Oh, “Love Happens,” does it? Thanks, movie. Thanks for the evocative and powerful title. Way to show some effort in attracting an audience. Maybe you should have gone even more generic and called it “Two People Fall in Love.” I would definitely pay to see that movie!!!!
“Love Happens” is a quasi-romantic pseudo-comedic semi-drama starring Aaron Eckhart and, sure, why not, Jennifer Aniston. Eckhart plays Dr. Burke Ryan, a therapist whose wife died three years ago, leading him to write a very successful book about coping with grief. He now travels the country doing self-help seminars, teaching people how to overcome their own sorrows. But guess what: Despite being an expert in helping others, Burke is actually still really screwed up himself.

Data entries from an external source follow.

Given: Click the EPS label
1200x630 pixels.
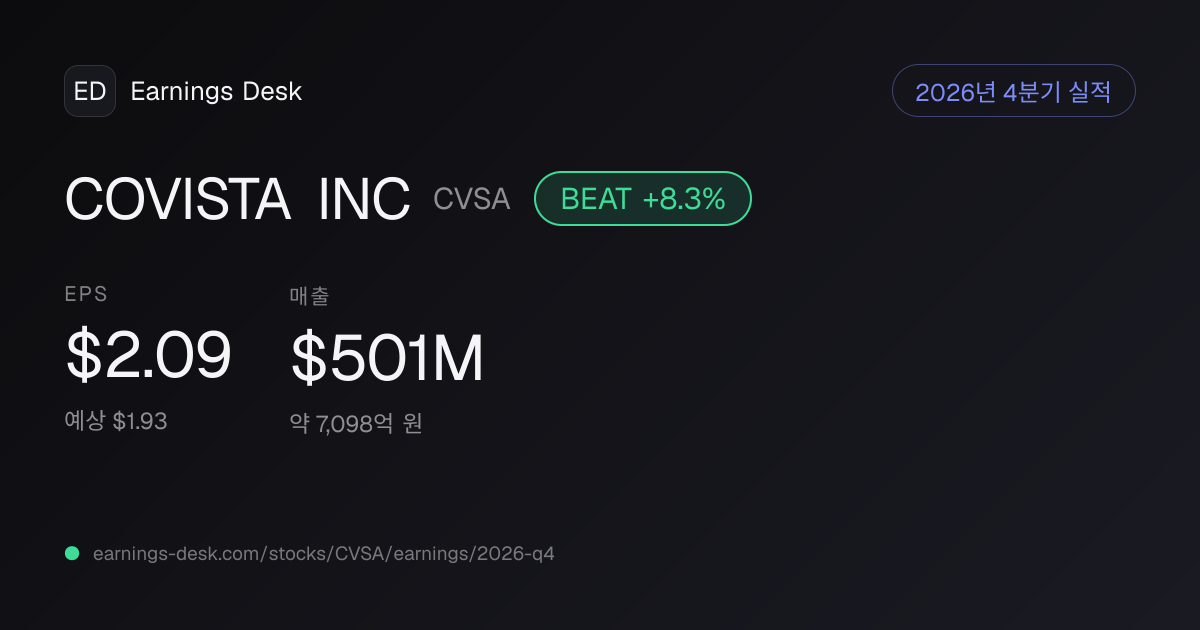Looking at the screenshot, I should point(86,294).
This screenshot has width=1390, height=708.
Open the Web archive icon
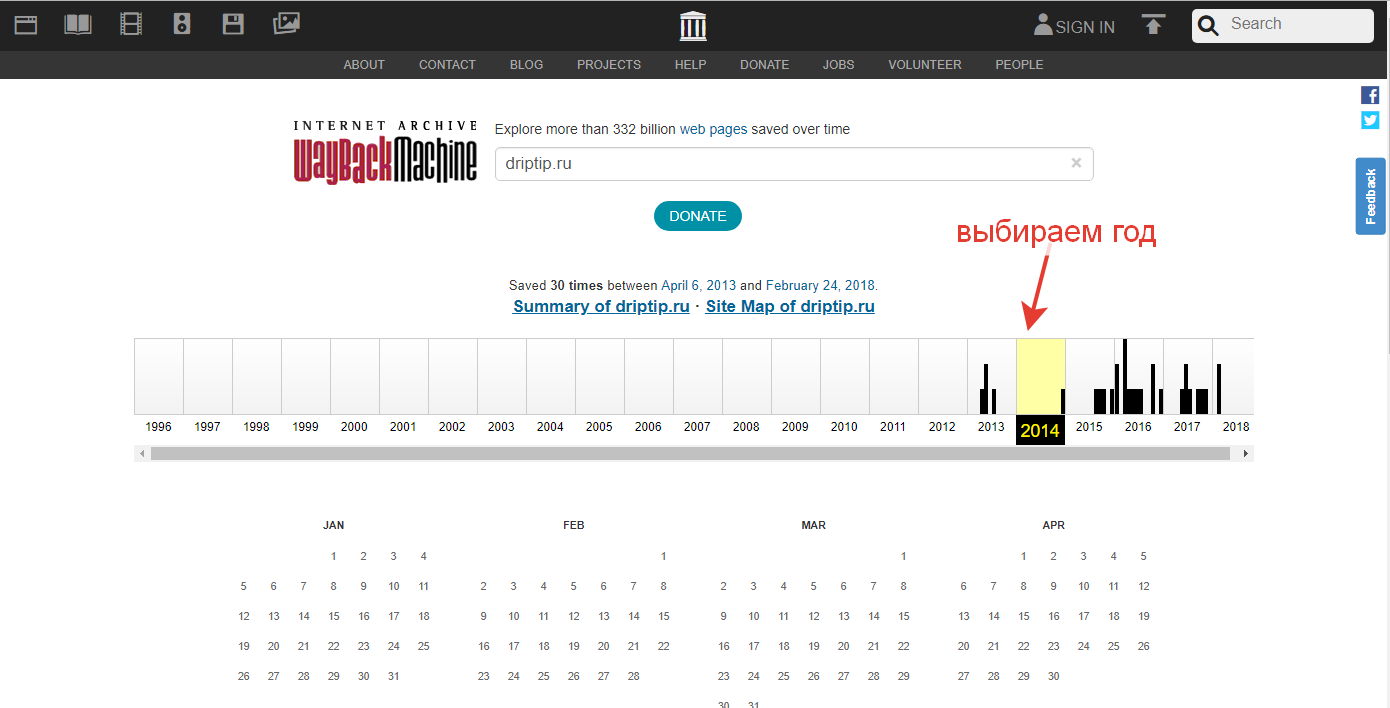(26, 25)
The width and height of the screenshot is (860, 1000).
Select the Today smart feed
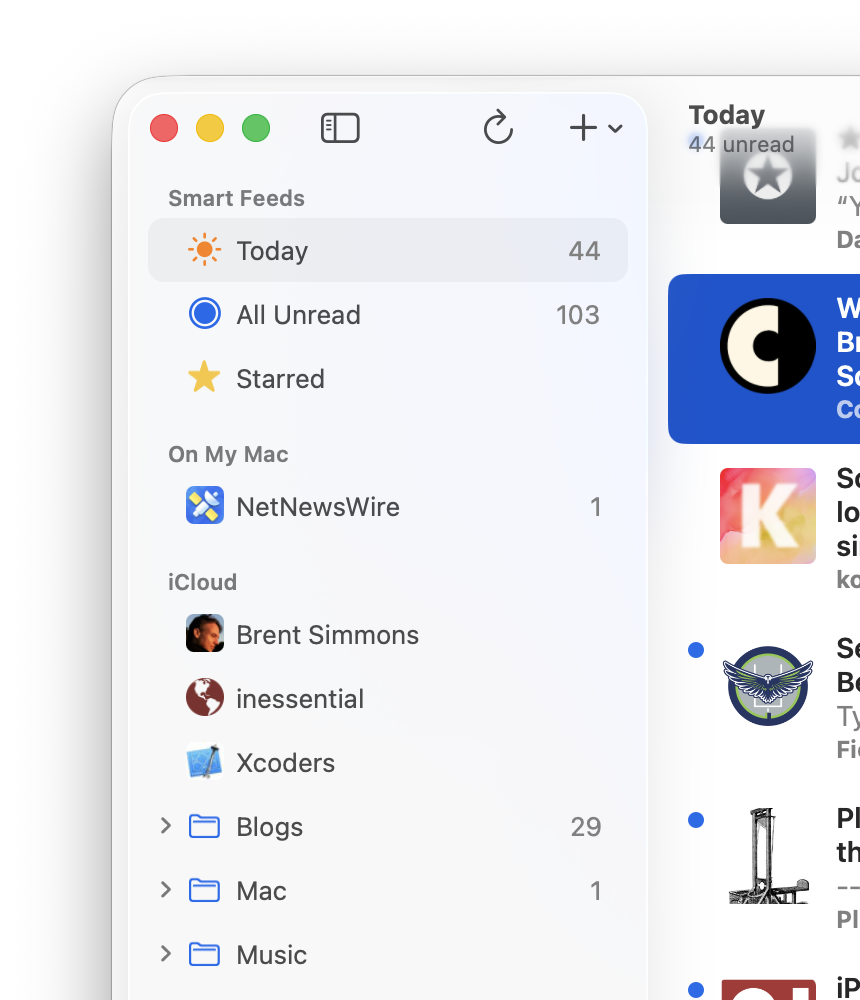388,251
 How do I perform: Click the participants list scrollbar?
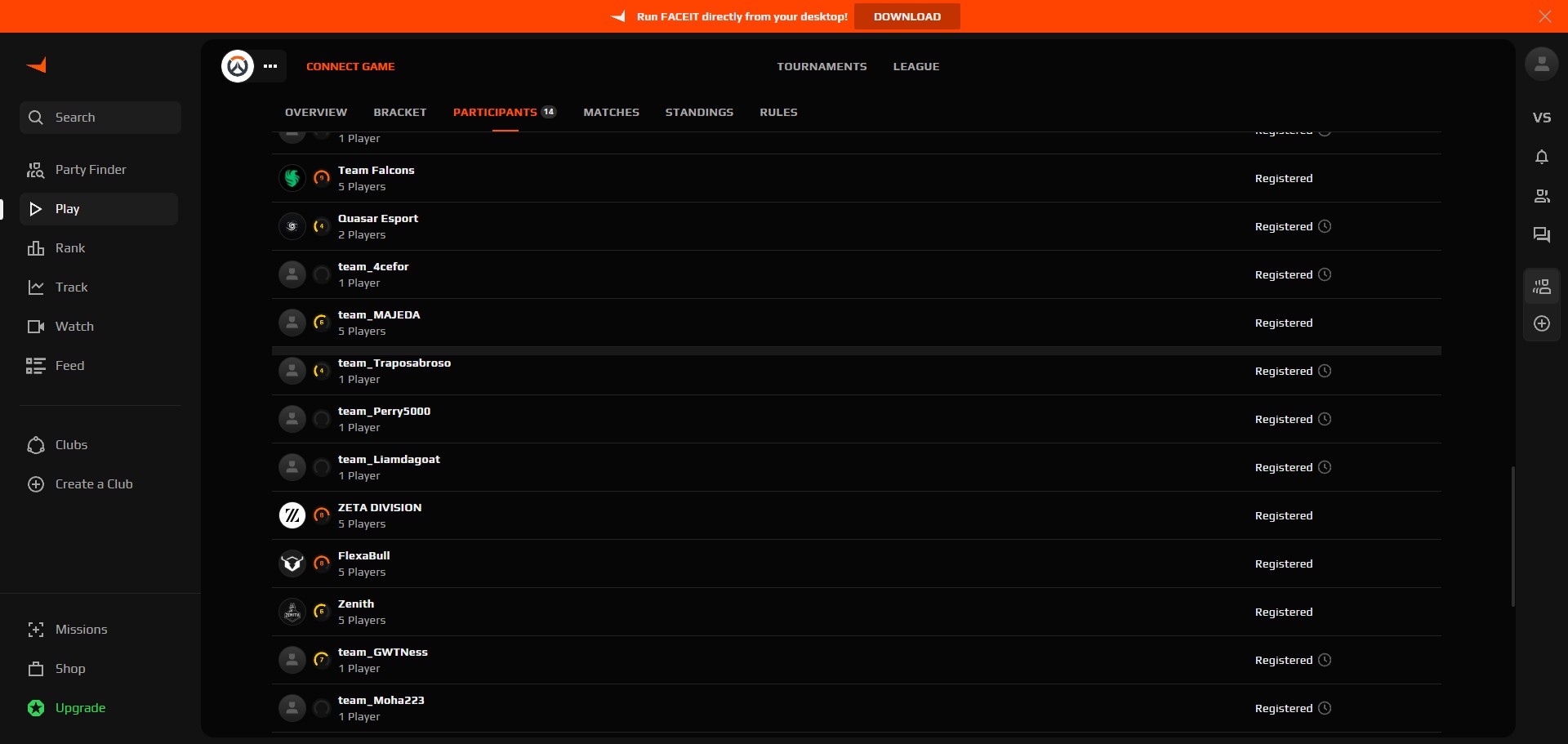[1512, 536]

He’s in Seattle for a three-day workshop, and to meet with corporate bigwigs who might help him expand his grief-based cottage industry, when he meets Eloise (Aniston). She’s a florist under contract with several local hotels and is, sigh, unlucky in love. She has a screenwriter-appointed quirk wherein, while visiting her hotels, she’ll occasionally use a marker to write an unusual dictionary word like “quidnunc” on the wall behind a painting. Burke notices this and finds it fascinating; they meet; yada yada.
I believe the precise moment that I mentally checked out of the film was when Eloise avoided talking to Burke by pretending to be deaf, and then he saw her talking to someone else, and he confronted her about it. Then she followed him into the men’s room to give him a lecture of her own. Then they went on a dinner date anyway, during which the major topics of what Burke does for a living and what happened to his wife were somehow never raised. Yes, I gave up somewhere during all that.
Though there are moments of wacky humor (including the theft of a cockatoo that everyone refers to as a parrot*), the film is predominantly a drama. And while the burgeoning relationship between Burke and Eloise is a factor, the focus is really on Burke specifically, and the complicated emotions he has toward his late wife and her father, who lives in Seattle and is played by an orange-skinned Martin Sheen. Eckhart’s giant, handsome face and ever-so-slightly insincere delivery make him well cast as a motivational speaker — in this case, one who earnestly wants to help people but needs to fix himself first — but there isn’t much in the part for Eckhart to sink his teeth into. The same goes for Aniston, who remains plucky and resilient but has yet to find the right movie to match her talents.
What they’re forced to work with is bland, sappy melodrama that barely even tries to imitate the way real people think and feel. Cliches abound, culminating in the most astonishing cliche I’ve seen in ages: the Slow Clap. (You know the one: Someone finishes a speech, there is stunned silence, and then one audience member starts clapping and is gradually joined by the rest of the crowd.) No one takes the Slow Clap seriously anymore. I thought it had died out altogether. Some of us laughed aloud when “Love Happens” used it, but no, the filmmakers weren’t kidding.
It’s the directorial debut for Brandon Camp, who co-wrote the screenplay with Mike Thompson; the two also wrote the 2002 Kevin Costner vehicle “Dragonfly,” which was also about a doctor still reeling from his wife’s car-accident death. In fact, the “Dragonfly” couple had a pet parrot, too. Hmm. Listen, if you write one screenplay and then feel like the next logical step is to write it again with a different title, you might want to rethink your career path. Or at least choose a better title.
(*The cockatoo and parrot belong to the same biological order, so it is not technically incorrect to call the bird in question a “parrot.” But no one does that. If you have a pet cockatoo, you call it a cockatoo. A parrot, in common parlance, is something else entirely.)